Cette chute de saumons a de multiples impacts à court et long terme.
Tout d’abord, la disparition des poissons rend la vie le long du fleuve plus difficile.
A Eagle Village, l’accès routier est saisonnier ou inexistant (le plus proche est souvent à des dizaines de kilomètres). La pêche n’est pas un passe-temps ; c’est une nécessité. Cet isolement du système routier implique alors une pression pour ces villages pour trouver d’autres sources de protéines. D’autant que les produits d’épicerie sont chers (3,8 litres de lait peut coûter près de 10 $) et cela s’accroît avec les crises mondiales actuelles.Pour ces communautés, les camps de pêche aident à transmettre la culture entre les générations. La disparition des saumons implique indirectement des futures générations moins connectées aux liens que leurs ancêtres entretenaient avec ces terres et ces eaux.
Un changement profond
Cette raréfaction du saumon met en danger les traditions, la culture, mais menace surtout la survie de ces communautés de natifs présents sur ces territoires depuis des milliers d’années.
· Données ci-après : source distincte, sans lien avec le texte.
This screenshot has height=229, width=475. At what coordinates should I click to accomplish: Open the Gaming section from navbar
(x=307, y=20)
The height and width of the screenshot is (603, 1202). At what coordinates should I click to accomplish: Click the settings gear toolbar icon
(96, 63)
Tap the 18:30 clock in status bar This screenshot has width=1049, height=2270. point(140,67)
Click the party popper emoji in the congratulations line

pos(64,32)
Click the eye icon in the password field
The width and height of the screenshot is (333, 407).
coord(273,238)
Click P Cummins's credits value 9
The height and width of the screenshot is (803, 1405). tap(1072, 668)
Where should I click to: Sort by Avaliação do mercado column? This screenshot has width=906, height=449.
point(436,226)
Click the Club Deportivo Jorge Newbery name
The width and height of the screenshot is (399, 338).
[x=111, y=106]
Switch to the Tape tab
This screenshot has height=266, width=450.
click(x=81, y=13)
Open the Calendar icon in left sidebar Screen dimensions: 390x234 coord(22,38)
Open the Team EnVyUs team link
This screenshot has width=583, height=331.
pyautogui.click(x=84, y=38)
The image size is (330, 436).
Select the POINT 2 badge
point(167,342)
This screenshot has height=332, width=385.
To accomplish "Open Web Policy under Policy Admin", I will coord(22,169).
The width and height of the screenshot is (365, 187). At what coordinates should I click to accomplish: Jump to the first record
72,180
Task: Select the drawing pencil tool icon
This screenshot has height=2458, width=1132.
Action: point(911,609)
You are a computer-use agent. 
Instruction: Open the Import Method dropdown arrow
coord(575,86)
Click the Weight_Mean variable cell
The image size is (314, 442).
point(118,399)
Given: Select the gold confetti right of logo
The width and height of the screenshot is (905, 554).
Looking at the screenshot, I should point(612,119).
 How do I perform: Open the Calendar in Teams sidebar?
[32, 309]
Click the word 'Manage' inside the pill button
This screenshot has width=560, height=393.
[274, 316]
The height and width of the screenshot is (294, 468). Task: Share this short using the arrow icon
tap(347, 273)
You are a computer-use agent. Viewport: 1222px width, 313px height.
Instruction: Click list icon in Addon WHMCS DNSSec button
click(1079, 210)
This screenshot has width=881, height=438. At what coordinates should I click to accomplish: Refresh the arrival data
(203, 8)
Le saumon est une espèce clé car elle apporte des nutriments qui viennent de l’océan et qui va jusqu’à l’intérieur des terres. Ce transfert permet la croissance et donc la vie de toutes les espèces animales et végétales. Au-delà du fait que les villages de ces autochtones soient mis en péril, la faune et la flore dépendent aussi de la remontée des saumons (ours, aigles, arbres…etc).
Des saumons livrés en avion aujourd’hui, mais jusqu’à quand cela sera-t-il possible ? Et à quels prix pour l’environnement et sa population ?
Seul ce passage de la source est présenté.